*Your instructions*
The records sit below. Return every line in them that holds the word "computer".

Stored data:
# # # #
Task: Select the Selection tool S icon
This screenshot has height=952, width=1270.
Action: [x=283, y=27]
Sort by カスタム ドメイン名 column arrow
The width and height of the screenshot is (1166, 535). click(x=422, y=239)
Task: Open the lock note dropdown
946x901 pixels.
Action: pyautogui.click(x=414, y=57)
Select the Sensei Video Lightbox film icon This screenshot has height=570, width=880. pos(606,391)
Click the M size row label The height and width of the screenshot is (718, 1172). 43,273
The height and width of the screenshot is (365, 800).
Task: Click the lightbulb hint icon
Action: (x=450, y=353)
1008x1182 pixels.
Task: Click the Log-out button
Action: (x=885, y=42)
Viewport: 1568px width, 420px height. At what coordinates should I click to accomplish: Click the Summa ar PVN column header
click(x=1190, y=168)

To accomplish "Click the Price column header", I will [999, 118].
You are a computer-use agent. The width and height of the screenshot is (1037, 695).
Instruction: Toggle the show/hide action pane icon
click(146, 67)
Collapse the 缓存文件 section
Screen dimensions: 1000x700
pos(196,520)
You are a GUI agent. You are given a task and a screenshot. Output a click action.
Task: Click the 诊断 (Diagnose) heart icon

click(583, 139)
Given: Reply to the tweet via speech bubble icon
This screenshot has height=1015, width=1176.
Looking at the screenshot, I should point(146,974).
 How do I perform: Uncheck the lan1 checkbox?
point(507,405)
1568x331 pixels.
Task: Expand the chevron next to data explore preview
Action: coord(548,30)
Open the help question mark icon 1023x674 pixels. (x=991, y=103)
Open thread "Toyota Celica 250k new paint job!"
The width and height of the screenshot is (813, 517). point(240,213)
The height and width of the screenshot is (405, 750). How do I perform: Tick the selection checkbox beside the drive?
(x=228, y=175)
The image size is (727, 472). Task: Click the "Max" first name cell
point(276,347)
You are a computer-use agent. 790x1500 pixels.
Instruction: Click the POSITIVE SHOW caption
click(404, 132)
# # # #
*Response below*
You are a computer-use agent. The width and height of the screenshot is (1037, 695).
You are a computer-use agent. 790x1500 pixels.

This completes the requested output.